By Liz Szabo
Lead paint. Dangerous magnets. “Poison” plastic.
Alabama mom Trisha Gilbert says it’s not easy to keep up with the latest news on toy safety. Last year, Gilbert began researching the safety of her daughter’s products. She called manufacturers to learn more about the ingredients that go into everything from baby toys to sunscreen. After friends and neighbors began turning to her for advice, Gilbert, whose daughter is now 2½, decided to share her findings online at amomsblog.wordpress.com. “Parents are concerned, and they don’t know where to go,” says Gilbert, whose second child is due any day. “This takes away a lot of time from sleeping, but I feel better because I’m doing what’s best for my children, and I feel more confident in the products I’m using.”
Gilbert and a growing number of “citizen scientists” are stepping forward to help other parents find safer toys. “My ultimate goal would be for there not to be a need for blogs like mine,” Gilbert says on her blog. “But I don’t see that happening anytime soon.”
Consumer advocates agree that parents have good reason to be careful. New lead standards — part of landmark consumer safety legislation passed in August by Congress — won’t take effect until Feb. 10, says Rep. Jan Schakowsky, D-Ill., a key supporter of the law.
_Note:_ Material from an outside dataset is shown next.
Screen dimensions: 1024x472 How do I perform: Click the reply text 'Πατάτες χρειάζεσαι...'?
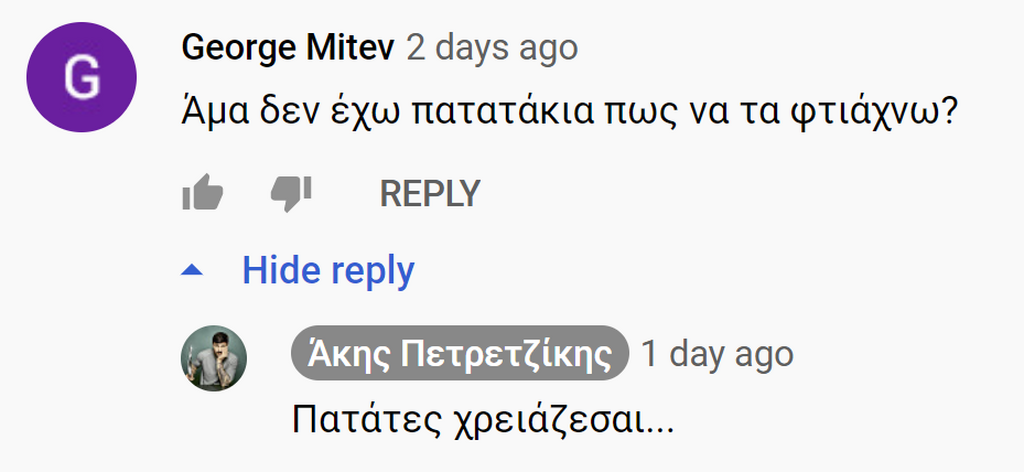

She warns that stores may mark down toys with high lead levels to sell them before the deadline.” There are still going to be some dangers this holiday season,” Schakowsky says. Schakowsky says she’s also concerned that the government won’t enforce a ban on hormone-like chemicals called phthalates, as she and other lawmakers had hoped. A staff attorney at the Consumer Product Safety Commission has said stores may continue selling toys with phthalates indefinitely, as long as the products were made before Feb. 10. Schakowsky and others want to get rid of phthalates because of studies that show they can affect the reproductive system, especially in boys.
Yet consumer groups also say toymakers have made progress since last year, when 45 million toys and children’s products were recalled. In a report released today by the Michigan-based Ecology Center, researchers found high lead levels in 3.5% of 1,500 toys tested. Last year, twice as many toys had lead levels above 600 parts per million, the new standard that takes effect in February, says Jeff Gearhart, research director for the report, which can be found at healthytoys.org The project tests toys for a number of chemicals, such as cadmium, arsenic, mercury and chlorine. In all, 62% of products had low or undetectable levels of these chemicals. About 15% of jewelry had high lead levels, Gearhart says.
Some parents say they plan to err on the side of caution this Christmas. Eliza Kelly, a Seattle mother of two, regularly consults the Consumer Product Safety Commission’s website, www.recalls.gov, to make sure none of her kids’ toys have been recalled. Jennifer Loukissas of Washington, who has a 6-month-old boy, says she has asked her family to look for wooden toys this year. “It’s not a sacrifice for him not to have plastic toys,” she says.
The Toy Industry Association says manufacturers and retailers have been rigorously testing their merchandise for the past year. Major retailers such as Wal-Mart and Toys R Us/Babies R Us also plan to phase out phthalates by Jan. 1, when a California law takes effect. A number of brands say their toys already meet the new federal standards, including Tiny Love, Hasbro, Melissa & Doug and RC2, which includes brands such as Lamaze Infant Development System, Learning Curve and Thomas & Friends. A spokeswoman for Fisher-Price and Mattel says the “vast majority” of toys shipped since this spring meet the new standards.
“The toys on the store shelves this year are pretty clean,” says the association’s Julie Livingston.